Pull out every line of the material from the one containing "The height and width of the screenshot is (654, 720)." down to the one containing "Where should I", both included, and reproduce them without any change.

### Data shown
^^^^^^^^
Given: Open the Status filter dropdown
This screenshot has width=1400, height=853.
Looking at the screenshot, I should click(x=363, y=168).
^^^^^^^^
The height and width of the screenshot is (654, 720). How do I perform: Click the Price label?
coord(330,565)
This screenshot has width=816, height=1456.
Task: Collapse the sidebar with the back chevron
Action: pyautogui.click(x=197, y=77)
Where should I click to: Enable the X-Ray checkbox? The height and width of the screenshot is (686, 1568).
^^^^^^^^
### Task response
The height and width of the screenshot is (654, 720). How do I perform: Click the Price label?
coord(330,565)
This screenshot has width=816, height=1456.
Task: Collapse the sidebar with the back chevron
Action: pyautogui.click(x=197, y=77)
Where should I click to: Enable the X-Ray checkbox? The height and width of the screenshot is (686, 1568).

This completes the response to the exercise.